--- DATA EXCERPTS ---

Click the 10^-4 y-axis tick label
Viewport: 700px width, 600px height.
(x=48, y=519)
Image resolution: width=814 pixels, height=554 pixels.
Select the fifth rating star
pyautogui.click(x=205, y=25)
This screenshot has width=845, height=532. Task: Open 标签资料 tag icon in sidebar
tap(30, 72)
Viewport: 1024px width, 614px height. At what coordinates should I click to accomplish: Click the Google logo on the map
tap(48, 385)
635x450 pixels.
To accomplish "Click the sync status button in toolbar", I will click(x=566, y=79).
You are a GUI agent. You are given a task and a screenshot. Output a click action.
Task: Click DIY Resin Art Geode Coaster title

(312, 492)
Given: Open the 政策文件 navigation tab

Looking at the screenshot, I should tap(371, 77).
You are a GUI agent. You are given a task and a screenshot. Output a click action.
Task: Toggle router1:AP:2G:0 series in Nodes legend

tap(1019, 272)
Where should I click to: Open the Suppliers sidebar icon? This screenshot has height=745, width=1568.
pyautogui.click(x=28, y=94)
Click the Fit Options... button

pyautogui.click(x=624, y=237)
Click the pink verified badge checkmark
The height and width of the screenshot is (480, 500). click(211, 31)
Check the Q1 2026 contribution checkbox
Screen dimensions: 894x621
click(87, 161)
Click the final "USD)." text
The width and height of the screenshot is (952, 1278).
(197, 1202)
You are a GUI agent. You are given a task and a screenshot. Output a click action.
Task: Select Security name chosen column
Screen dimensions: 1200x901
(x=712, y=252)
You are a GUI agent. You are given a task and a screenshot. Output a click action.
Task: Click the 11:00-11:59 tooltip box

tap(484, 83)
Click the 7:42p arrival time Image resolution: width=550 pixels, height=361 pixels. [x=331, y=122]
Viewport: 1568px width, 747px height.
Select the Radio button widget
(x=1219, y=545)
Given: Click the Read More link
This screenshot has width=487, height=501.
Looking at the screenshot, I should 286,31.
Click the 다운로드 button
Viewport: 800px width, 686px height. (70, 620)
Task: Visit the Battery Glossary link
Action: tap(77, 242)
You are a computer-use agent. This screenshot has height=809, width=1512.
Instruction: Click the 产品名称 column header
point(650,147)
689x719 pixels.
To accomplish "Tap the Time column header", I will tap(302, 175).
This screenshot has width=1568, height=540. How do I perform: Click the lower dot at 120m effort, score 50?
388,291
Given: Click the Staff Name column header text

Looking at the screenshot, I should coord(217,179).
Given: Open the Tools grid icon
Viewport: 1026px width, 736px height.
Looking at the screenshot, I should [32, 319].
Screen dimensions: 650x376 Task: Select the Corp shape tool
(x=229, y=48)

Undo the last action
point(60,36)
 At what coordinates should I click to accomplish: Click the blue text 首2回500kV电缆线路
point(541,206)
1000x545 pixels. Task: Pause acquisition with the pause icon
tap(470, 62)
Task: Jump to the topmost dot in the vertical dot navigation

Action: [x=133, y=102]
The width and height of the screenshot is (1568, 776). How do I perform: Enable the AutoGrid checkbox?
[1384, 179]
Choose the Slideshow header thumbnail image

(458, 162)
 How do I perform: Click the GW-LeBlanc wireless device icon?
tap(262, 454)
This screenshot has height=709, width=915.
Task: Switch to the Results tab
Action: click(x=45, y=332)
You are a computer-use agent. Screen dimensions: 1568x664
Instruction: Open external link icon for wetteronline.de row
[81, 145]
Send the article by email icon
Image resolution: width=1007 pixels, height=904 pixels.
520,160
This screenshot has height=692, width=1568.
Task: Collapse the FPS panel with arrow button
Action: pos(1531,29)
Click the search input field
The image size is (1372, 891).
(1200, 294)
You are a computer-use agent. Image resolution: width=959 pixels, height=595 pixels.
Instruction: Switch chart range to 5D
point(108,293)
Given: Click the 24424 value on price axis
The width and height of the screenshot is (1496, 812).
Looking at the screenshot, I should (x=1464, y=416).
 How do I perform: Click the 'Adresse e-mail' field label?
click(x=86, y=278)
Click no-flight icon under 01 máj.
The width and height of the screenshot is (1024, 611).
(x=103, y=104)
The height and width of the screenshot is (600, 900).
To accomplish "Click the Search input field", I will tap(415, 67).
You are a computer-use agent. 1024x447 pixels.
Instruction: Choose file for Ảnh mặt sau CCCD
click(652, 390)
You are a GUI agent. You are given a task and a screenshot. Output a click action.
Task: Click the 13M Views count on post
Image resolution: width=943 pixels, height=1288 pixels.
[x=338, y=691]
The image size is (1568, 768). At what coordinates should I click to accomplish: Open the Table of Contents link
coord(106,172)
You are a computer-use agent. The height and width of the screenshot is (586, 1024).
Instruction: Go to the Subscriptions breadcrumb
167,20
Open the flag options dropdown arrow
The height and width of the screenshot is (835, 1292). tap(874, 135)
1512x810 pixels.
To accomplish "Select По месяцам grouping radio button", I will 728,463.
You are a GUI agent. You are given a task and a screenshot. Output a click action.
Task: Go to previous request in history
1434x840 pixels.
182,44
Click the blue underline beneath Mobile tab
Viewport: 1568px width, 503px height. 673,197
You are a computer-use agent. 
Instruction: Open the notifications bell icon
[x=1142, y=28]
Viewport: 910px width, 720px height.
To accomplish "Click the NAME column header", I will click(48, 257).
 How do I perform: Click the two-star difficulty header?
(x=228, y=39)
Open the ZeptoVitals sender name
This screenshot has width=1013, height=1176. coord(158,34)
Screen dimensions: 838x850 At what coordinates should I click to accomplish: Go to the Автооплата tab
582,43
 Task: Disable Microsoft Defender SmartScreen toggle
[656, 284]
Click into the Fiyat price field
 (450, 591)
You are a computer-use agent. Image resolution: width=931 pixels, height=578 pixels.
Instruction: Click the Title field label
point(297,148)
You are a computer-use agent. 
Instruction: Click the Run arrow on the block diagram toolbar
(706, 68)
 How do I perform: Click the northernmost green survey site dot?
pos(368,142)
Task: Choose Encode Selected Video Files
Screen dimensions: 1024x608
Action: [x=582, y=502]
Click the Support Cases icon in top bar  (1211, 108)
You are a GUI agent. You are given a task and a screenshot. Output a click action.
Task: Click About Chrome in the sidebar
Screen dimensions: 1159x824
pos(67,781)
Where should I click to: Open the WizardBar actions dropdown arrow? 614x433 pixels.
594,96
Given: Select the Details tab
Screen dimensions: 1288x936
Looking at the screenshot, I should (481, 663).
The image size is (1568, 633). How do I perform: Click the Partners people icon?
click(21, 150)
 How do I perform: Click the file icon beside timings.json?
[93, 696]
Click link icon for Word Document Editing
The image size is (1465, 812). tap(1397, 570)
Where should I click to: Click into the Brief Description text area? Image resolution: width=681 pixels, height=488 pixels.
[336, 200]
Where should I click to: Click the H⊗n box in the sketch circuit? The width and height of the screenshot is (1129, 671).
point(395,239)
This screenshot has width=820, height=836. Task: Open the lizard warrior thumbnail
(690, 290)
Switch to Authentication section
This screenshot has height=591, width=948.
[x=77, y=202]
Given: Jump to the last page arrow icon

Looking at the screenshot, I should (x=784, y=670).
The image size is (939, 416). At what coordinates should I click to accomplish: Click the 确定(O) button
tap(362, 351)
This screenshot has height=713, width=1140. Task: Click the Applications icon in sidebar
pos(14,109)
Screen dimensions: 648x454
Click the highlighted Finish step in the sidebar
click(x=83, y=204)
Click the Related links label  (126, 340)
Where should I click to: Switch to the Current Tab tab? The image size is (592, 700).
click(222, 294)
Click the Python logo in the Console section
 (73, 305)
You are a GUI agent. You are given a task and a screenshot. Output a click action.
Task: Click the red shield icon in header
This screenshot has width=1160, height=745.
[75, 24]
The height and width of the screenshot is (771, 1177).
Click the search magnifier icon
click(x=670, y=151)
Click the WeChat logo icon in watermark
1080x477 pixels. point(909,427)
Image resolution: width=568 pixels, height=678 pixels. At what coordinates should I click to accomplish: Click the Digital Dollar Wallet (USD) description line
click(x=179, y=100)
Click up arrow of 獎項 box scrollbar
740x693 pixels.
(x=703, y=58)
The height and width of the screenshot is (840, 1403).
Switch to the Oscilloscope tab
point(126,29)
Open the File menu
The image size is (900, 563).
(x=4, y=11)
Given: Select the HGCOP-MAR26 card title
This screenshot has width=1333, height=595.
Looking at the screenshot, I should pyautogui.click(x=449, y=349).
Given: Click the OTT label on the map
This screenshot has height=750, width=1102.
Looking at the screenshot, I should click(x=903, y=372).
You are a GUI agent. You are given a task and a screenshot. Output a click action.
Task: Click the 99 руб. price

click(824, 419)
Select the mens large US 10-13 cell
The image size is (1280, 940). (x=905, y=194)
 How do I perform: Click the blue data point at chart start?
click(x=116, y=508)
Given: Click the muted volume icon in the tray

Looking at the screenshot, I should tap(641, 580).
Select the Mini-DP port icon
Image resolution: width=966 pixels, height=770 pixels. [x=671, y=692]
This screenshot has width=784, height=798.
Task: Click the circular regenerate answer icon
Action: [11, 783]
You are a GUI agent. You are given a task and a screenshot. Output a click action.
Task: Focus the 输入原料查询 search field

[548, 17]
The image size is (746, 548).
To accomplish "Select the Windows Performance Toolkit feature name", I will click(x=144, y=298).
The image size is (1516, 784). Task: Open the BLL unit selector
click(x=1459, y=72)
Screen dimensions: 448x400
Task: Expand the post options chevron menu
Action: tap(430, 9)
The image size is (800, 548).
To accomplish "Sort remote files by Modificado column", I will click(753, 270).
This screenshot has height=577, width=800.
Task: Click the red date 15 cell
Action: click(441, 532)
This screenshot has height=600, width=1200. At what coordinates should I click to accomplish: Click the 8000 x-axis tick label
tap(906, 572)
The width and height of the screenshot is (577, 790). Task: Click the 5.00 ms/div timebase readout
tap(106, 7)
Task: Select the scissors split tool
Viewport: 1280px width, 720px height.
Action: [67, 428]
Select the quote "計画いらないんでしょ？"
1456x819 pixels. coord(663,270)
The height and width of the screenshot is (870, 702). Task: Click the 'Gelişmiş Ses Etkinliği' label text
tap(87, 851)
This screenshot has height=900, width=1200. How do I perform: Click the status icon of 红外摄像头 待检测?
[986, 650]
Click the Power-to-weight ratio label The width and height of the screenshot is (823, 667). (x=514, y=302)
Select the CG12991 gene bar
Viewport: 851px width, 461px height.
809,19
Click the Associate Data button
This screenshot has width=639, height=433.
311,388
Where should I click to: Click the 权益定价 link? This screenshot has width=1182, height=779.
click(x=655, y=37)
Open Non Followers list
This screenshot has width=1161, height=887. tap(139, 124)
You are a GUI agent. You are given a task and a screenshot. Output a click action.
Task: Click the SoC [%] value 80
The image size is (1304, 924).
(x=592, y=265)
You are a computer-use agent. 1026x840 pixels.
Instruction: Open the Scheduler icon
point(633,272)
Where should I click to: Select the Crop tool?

---

### [TRY IT]
Where does the word "computer" appear in the listing? List each line that holds it.

### [OUTPUT OF THE TASK]
You are a computer-use agent. This screenshot has height=809, width=1512.
You are a computer-use agent. Screen dimensions: 1568x664
You are a computer-use agent. Image resolution: width=959 pixels, height=595 pixels.
You are a computer-use agent. 1024x447 pixels.
You are a computer-use agent. The height and width of the screenshot is (586, 1024).
You are a computer-use agent. 
You are a computer-use agent. Image resolution: width=931 pixels, height=578 pixels.
You are a computer-use agent. 
You are a computer-use agent. 1026x840 pixels.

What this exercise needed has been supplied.